Response to Reviewer 2

Thank you very much for your comments and suggestions. The findings reported in this manuscript were made in parallel during the microevolution project that had different objectives and the overall message of the manuscript resulting from that project is quite different. Therefore combining them into one paper would result in work lacking clarity and homogeneity. On the other hand we did not include in this manuscript the details of the findings from the microevolution project to avoid plagiarism. Besides, it would obscure the main message as well as compromise the clarity and homogeneity of this manuscript as well. Nevertheless, the observation we made was so appealing, the reproducibility of transcriptome changes so high that we decided it deserves a separate manuscript.
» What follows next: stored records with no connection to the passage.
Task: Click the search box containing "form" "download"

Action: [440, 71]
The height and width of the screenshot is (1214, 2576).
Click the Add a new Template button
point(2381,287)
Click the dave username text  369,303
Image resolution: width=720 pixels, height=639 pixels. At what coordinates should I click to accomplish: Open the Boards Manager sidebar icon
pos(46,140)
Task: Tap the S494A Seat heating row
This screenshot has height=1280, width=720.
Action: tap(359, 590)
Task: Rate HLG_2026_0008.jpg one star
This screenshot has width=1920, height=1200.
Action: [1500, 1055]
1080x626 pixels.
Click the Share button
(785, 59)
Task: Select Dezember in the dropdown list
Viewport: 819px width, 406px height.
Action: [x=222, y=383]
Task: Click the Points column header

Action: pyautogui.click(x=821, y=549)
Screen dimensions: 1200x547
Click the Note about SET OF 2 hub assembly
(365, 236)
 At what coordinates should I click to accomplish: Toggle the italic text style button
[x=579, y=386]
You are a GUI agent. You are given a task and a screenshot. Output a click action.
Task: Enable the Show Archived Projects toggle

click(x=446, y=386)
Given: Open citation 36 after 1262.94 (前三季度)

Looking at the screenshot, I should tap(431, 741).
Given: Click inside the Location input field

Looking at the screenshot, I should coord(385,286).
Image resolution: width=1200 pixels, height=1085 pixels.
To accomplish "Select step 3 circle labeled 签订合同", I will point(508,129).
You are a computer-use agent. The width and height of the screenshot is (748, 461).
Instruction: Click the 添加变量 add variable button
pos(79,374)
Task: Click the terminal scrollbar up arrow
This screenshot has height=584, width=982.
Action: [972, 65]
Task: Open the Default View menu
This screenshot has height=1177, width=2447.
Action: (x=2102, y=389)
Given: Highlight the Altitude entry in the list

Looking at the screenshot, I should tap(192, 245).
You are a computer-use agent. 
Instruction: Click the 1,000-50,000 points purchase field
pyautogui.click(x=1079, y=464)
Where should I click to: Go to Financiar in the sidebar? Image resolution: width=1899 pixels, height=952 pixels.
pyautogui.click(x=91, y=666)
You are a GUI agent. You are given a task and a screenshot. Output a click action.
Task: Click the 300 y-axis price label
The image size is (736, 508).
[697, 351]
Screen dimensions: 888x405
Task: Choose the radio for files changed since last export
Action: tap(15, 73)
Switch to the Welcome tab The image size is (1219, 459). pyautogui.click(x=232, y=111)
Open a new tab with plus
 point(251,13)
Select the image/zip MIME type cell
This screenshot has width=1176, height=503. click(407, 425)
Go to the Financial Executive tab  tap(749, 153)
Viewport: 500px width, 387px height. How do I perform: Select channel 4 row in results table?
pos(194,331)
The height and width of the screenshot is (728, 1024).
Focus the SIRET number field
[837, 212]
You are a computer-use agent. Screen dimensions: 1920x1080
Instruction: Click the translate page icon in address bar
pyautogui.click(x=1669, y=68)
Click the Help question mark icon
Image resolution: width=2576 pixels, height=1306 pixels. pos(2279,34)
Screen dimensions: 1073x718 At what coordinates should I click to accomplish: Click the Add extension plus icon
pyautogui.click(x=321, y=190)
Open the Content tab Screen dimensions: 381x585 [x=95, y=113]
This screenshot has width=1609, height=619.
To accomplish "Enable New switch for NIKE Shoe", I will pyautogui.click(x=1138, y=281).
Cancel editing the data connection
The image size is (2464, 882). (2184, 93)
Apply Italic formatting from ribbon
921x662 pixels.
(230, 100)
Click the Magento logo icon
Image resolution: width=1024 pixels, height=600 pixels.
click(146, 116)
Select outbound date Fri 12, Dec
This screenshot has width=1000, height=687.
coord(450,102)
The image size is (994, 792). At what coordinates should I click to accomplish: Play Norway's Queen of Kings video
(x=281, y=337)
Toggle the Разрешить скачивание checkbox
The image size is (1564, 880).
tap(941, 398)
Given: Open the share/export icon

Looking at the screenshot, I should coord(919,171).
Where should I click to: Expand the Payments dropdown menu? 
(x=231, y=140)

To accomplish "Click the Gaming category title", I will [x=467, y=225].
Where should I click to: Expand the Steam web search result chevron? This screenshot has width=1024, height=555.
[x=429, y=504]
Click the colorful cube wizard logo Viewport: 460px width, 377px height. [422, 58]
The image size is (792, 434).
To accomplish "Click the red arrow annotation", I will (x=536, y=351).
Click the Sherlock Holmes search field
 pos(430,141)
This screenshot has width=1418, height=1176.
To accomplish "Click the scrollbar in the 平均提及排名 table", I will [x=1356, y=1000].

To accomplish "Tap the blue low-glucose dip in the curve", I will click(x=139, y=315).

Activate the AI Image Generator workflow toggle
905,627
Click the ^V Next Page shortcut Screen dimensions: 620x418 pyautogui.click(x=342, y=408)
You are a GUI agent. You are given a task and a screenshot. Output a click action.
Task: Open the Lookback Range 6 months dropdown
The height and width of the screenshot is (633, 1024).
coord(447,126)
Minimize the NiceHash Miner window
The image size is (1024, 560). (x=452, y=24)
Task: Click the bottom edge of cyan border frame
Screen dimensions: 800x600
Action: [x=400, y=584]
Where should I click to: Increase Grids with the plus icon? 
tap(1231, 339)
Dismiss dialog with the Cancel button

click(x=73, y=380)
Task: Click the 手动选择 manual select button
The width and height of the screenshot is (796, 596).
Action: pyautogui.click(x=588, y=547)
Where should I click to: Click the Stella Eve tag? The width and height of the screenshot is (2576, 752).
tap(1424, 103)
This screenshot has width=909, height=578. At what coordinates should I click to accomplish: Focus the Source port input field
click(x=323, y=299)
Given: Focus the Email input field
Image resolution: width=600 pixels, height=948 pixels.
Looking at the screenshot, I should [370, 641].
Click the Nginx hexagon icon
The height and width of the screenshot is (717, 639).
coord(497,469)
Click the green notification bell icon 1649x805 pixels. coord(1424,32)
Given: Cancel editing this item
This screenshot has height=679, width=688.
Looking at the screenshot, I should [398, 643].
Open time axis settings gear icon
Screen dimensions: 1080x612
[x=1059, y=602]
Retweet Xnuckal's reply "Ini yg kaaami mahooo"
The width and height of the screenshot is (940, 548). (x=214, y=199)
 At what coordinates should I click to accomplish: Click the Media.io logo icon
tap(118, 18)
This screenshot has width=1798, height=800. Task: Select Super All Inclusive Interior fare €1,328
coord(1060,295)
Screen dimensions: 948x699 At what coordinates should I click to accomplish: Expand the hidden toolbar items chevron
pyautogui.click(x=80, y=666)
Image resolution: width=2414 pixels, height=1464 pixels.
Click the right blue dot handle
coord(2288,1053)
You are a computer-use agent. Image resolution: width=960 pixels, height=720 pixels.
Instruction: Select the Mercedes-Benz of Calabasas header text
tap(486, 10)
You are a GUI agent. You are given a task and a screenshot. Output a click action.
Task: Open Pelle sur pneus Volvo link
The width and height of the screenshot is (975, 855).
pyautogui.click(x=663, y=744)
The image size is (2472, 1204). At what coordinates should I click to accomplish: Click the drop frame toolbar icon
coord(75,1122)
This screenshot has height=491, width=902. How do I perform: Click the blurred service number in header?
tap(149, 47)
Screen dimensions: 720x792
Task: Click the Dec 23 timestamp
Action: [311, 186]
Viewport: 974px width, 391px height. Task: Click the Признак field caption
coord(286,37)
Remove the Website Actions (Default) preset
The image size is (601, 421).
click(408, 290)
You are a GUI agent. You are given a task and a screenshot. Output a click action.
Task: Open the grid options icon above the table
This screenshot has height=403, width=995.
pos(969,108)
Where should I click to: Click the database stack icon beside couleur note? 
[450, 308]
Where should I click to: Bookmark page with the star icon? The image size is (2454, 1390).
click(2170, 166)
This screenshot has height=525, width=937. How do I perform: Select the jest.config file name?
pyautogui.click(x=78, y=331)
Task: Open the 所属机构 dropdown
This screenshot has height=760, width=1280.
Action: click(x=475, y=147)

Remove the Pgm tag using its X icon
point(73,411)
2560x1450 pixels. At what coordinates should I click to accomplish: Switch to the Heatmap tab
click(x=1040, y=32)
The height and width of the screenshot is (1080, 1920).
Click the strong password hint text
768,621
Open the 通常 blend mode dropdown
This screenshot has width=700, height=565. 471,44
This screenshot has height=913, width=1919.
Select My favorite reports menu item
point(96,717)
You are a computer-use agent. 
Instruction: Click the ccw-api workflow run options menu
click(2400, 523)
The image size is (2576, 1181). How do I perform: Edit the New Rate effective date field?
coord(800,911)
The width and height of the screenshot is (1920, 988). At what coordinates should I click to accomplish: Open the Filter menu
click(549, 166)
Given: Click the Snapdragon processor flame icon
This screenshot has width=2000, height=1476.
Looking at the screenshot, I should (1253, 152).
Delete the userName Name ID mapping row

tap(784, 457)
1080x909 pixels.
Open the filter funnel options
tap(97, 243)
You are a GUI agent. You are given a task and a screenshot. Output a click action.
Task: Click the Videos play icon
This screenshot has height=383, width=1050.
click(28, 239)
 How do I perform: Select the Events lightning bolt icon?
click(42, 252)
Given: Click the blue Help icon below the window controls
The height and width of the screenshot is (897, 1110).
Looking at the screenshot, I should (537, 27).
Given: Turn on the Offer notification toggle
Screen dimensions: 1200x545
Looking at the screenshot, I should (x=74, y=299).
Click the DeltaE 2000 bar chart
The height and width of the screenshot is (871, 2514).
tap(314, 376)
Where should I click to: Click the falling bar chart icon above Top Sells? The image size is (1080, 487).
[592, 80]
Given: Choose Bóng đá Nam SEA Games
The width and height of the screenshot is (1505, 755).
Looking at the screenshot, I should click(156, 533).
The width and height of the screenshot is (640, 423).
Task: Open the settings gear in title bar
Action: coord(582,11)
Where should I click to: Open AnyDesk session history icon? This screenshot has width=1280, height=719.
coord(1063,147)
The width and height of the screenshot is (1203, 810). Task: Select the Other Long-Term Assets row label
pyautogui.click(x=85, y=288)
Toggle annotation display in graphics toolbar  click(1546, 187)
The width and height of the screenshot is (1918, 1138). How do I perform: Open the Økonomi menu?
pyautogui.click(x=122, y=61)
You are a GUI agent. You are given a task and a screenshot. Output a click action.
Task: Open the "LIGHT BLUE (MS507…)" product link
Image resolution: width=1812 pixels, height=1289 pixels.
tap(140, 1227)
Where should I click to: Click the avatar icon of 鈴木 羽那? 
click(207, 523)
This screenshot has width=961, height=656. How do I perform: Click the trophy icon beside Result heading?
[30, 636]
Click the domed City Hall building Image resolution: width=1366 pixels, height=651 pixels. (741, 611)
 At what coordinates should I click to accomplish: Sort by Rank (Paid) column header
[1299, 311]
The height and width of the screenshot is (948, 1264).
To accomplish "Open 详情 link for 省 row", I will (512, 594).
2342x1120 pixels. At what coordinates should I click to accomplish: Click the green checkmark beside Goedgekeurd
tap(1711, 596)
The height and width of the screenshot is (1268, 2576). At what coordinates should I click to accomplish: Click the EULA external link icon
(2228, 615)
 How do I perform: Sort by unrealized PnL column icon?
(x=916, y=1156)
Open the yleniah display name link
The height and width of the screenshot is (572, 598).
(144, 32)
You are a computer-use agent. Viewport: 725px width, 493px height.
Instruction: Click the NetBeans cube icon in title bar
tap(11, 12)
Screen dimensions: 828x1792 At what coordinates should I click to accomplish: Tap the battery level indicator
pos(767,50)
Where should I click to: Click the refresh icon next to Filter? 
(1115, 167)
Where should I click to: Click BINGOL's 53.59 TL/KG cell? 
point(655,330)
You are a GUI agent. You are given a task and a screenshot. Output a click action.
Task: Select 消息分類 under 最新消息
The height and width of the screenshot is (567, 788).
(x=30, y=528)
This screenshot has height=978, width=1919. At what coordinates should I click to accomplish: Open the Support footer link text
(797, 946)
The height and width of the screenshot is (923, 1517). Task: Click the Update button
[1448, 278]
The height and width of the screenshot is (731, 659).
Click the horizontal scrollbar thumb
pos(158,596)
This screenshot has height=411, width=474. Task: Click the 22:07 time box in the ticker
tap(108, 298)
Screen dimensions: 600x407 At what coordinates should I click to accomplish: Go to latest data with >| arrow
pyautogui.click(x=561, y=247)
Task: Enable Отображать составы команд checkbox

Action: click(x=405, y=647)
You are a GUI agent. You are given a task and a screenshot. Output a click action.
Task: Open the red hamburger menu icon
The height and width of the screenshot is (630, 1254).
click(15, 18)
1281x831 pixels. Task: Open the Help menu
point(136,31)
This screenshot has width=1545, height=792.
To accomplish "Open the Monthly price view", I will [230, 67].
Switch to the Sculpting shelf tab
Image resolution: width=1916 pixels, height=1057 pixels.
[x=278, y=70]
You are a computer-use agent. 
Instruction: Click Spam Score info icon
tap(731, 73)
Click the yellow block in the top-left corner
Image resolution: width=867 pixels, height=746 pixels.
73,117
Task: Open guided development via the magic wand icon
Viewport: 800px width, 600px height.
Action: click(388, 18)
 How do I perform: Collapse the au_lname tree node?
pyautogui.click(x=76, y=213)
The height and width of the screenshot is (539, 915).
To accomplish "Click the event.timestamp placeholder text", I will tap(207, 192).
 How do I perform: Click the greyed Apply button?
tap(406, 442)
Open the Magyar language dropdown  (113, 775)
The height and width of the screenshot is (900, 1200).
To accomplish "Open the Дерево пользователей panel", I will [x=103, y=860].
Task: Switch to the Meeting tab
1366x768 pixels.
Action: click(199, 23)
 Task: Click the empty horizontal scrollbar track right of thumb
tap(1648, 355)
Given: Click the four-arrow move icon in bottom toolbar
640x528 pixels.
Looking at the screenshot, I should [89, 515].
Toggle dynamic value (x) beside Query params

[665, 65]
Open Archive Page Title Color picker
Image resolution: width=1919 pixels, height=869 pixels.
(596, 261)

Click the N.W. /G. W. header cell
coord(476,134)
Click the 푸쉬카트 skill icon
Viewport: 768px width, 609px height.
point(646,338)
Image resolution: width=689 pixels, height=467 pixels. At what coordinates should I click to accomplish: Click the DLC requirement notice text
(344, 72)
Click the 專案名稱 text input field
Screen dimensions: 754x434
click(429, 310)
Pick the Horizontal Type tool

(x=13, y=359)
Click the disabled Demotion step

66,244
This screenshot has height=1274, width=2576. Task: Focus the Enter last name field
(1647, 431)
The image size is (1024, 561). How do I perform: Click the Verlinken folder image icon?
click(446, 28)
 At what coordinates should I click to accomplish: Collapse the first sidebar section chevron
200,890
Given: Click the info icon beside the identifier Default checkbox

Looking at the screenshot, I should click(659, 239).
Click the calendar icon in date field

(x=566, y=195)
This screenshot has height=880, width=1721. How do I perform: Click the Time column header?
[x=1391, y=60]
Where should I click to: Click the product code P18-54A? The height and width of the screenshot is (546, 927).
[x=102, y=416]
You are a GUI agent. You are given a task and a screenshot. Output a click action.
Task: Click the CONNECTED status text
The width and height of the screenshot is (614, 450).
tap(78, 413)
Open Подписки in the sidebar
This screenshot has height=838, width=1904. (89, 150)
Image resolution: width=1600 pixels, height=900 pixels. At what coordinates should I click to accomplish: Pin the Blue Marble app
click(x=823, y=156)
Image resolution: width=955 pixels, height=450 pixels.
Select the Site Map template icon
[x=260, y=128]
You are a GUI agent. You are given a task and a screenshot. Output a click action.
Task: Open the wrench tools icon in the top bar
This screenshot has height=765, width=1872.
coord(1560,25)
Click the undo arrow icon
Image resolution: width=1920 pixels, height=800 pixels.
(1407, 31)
And, as stated in the manuscript, apart from one notice in one publication (cited as [30] in the manuscript), the described phenomenon was, to our knowledge, never reported. Thus, we insist on originality of presented data. Regarding significance and impact, as a person performing transcriptome analyses, therefore watching closely published transcriptome results and methodologies, I see all too often the flaws in those experiments that may result in artifacts. The reason we decided to reveal the existence of the phenomenon described in our manuscript is because it is yet another potential source of artifacts and factors that may skew the whole transcriptome results. We believe that this should be known.

In response to your comment we added to the Supplementary data file a brief summary of the goals and main results reported in the other, microevolution manuscript. We also added the information on the mutations identified in all biological replicates of the wild type W303 strain cell populations after 240 generation of growth. And in the appropriate places of the main text we added reference to this information. Additionally, supplementary Table S3 now includes also the data for genes, for which the change in expression level between 40th and 240th generations was different among biological replicates.

 

Round 2

Reviewer 2 Report

The revised manuscript addresses my concerns to an acceptable extent, thank you to the authors for providing the extra information.